Inspecting the index revealed this:
000114a0: 2f47 616c 6c65 7279 0000 1000 0320 2860 /Gallery..... (`
000114b0: 1149 736f 6b61 7a65 0000 7600 1800 0000 .Isokaze..v.....
000114c0: b500 0900 0000 d202 3800 0000 0000 0000 ........8.......
000114d0: 0000 c501 2d00 1840 1749 7365 2f51 756f ....-..@.Ise/Quo
which appears to me to be a deduplicated index entry pointing to heap rows
(181,9) and (722,56). Inspecting the heap showed that both of those ctids
are just pointer entries, to (181,53) and (722,3) respectively, which
explains the 2 row result.
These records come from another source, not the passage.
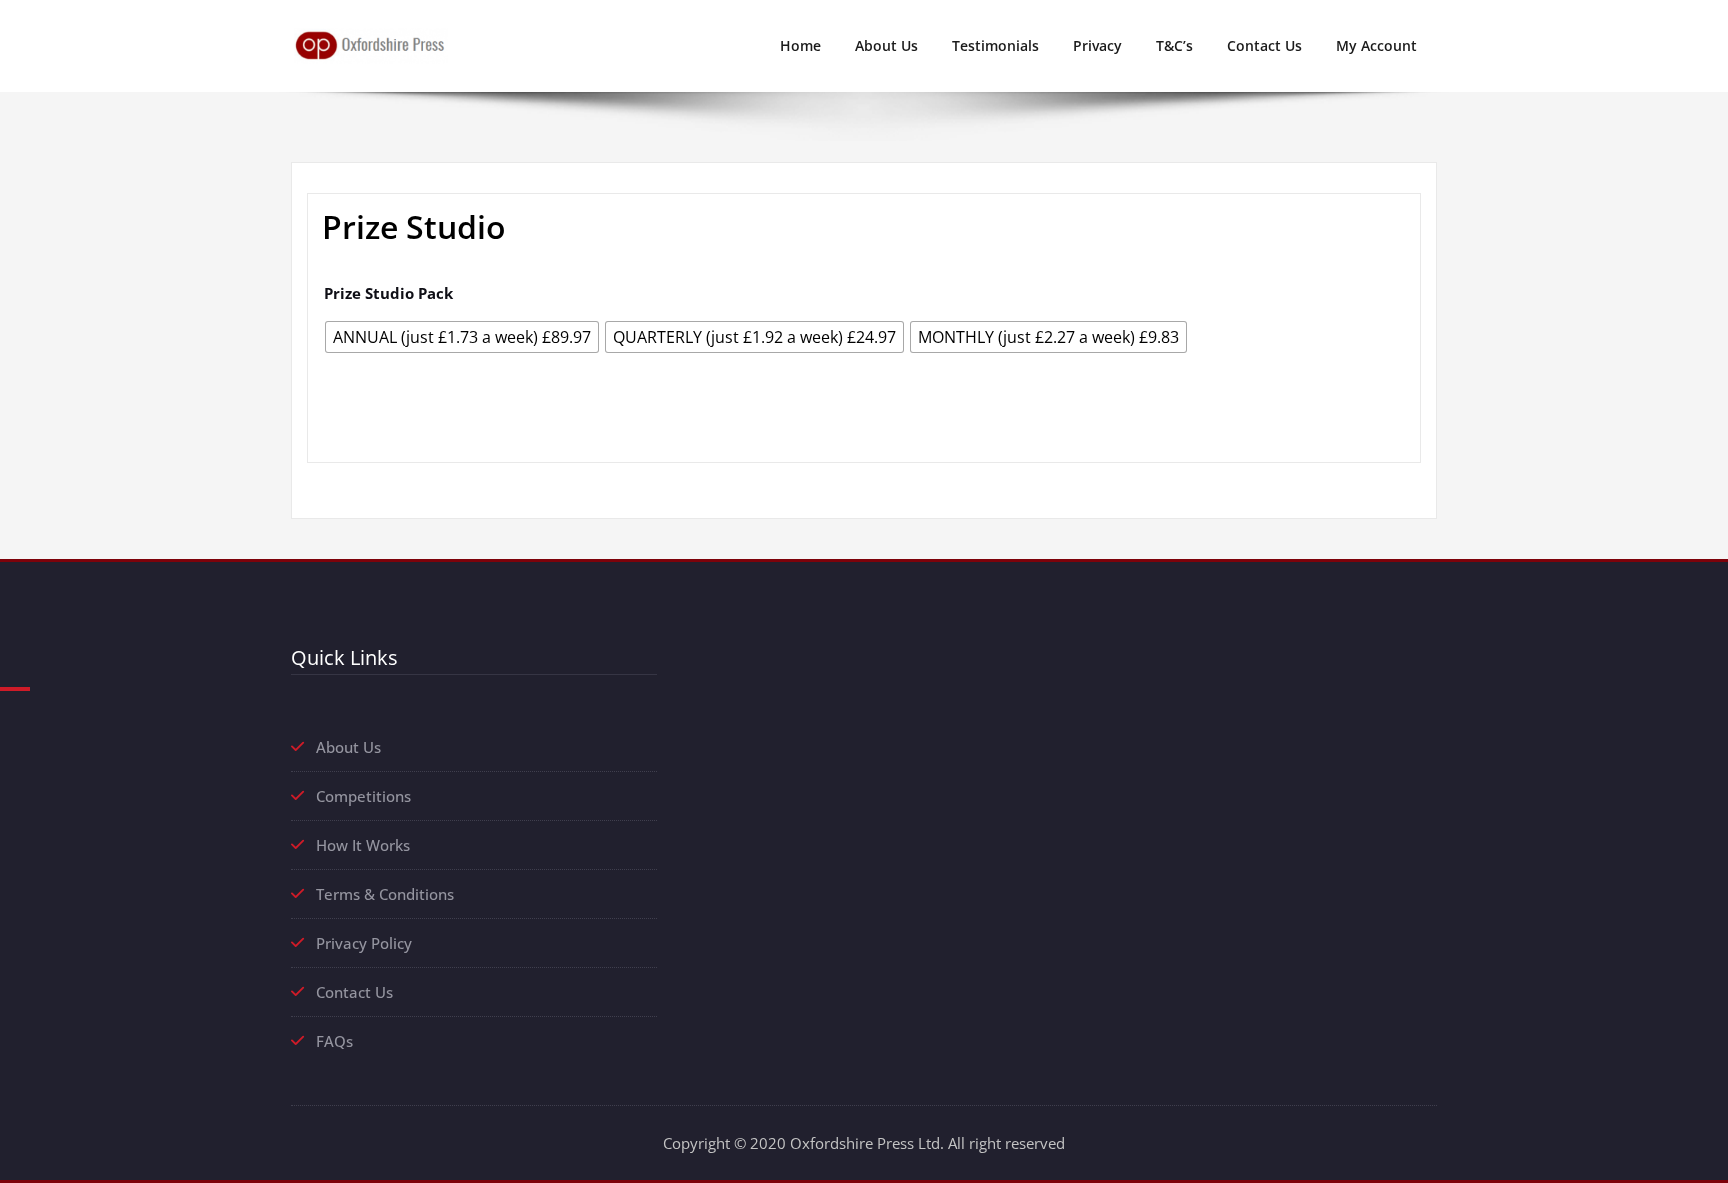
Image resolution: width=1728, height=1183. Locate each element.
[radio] (462, 337)
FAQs (334, 1041)
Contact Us (1264, 45)
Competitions (363, 796)
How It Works (363, 845)
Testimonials (995, 45)
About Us (886, 45)
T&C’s (1174, 45)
What I don't know is how this could have happened
in the first place.
The definition of the affected index is:
CREATE INDEX page_main_title ON mediawiki.page USING btree (page_title
text_pattern_ops) WHERE (page_namespace = 0);
The real entries for 'Ying_Swei' in the index are not in the same page or
even any nearby page, and it seems unlikely that the page_title was
updated.
The original reporter (who I will CC on a followup message) still has a
snapshot of the corrupt data. (A REINDEX naturally fixed the data).